Word and element location records:
..........

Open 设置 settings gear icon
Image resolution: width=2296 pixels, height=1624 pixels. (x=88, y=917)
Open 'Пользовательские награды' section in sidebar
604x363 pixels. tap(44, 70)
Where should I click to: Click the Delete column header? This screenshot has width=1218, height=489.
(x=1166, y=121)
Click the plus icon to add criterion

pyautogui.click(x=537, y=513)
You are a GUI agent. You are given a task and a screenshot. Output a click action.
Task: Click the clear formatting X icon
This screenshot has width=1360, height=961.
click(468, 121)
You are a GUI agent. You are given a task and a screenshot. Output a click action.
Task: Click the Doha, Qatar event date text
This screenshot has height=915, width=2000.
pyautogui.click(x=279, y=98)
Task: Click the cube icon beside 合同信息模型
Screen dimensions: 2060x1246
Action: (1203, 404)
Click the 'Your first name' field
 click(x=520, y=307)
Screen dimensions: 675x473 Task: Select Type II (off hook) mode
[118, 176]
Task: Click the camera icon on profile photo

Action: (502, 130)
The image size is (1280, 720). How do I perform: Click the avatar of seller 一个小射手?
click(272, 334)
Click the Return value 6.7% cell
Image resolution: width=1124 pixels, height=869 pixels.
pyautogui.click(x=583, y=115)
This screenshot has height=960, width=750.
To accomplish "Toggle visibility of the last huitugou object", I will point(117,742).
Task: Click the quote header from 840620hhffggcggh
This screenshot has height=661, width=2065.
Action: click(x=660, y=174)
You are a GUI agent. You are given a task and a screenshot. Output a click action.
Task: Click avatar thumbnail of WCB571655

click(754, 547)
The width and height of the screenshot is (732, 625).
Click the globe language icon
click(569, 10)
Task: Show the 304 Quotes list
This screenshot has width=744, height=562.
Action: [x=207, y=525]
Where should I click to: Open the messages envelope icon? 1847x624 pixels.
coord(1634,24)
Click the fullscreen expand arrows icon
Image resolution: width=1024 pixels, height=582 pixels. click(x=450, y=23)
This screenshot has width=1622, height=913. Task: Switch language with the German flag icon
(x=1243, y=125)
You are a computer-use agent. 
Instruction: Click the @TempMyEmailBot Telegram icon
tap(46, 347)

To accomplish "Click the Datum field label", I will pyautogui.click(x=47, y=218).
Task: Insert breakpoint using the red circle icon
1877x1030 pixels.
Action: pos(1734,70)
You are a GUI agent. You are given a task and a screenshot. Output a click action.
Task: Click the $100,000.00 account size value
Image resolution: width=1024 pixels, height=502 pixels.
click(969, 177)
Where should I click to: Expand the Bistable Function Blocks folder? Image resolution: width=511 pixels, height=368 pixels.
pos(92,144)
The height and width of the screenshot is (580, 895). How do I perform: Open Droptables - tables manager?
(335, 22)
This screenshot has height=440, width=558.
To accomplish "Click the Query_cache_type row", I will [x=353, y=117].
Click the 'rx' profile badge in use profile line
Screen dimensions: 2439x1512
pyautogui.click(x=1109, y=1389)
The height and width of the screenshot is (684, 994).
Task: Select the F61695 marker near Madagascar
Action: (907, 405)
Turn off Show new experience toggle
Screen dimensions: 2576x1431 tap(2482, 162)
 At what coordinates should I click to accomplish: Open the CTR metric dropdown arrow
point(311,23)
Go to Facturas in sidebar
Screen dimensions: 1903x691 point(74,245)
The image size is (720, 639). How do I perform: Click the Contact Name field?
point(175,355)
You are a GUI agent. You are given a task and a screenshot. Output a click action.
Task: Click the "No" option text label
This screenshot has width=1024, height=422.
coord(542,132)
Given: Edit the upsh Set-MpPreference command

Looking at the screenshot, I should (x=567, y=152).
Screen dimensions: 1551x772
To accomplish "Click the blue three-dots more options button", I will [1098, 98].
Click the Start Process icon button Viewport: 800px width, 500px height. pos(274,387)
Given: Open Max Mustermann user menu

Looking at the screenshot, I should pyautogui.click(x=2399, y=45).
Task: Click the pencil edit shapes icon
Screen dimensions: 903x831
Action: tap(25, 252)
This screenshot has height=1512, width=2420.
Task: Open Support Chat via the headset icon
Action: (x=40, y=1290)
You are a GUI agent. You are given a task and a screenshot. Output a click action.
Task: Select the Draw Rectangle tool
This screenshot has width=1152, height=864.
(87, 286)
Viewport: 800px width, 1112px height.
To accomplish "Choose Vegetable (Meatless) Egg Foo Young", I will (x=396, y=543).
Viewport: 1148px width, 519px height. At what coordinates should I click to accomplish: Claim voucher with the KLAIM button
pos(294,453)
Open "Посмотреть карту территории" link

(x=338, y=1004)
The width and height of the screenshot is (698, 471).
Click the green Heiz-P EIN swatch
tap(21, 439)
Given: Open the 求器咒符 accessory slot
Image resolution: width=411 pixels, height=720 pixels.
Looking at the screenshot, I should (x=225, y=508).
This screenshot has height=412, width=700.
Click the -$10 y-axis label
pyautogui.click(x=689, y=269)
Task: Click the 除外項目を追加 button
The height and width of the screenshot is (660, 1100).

..........

AIM OF THE EXERCISE =>
Rewrite the records as a numbered list, from the first line up to and including the line that contains "Action: (1203, 404)", and skip any blank lines.

SOLUTION FOR THIS PROBLEM =>
1. Open 设置 settings gear icon
2. Image resolution: width=2296 pixels, height=1624 pixels. (x=88, y=917)
3. Open 'Пользовательские награды' section in sidebar
4. 604x363 pixels. tap(44, 70)
5. Where should I click to: Click the Delete column header? This screenshot has width=1218, height=489.
6. (x=1166, y=121)
7. Click the plus icon to add criterion
8. pyautogui.click(x=537, y=513)
9. You are a GUI agent. You are given a task and a screenshot. Output a click action.
10. Task: Click the clear formatting X icon
11. This screenshot has width=1360, height=961.
12. click(468, 121)
13. You are a GUI agent. You are given a task and a screenshot. Output a click action.
14. Task: Click the Doha, Qatar event date text
15. This screenshot has height=915, width=2000.
16. pyautogui.click(x=279, y=98)
17. Task: Click the cube icon beside 合同信息模型
18. Screen dimensions: 2060x1246
19. Action: (1203, 404)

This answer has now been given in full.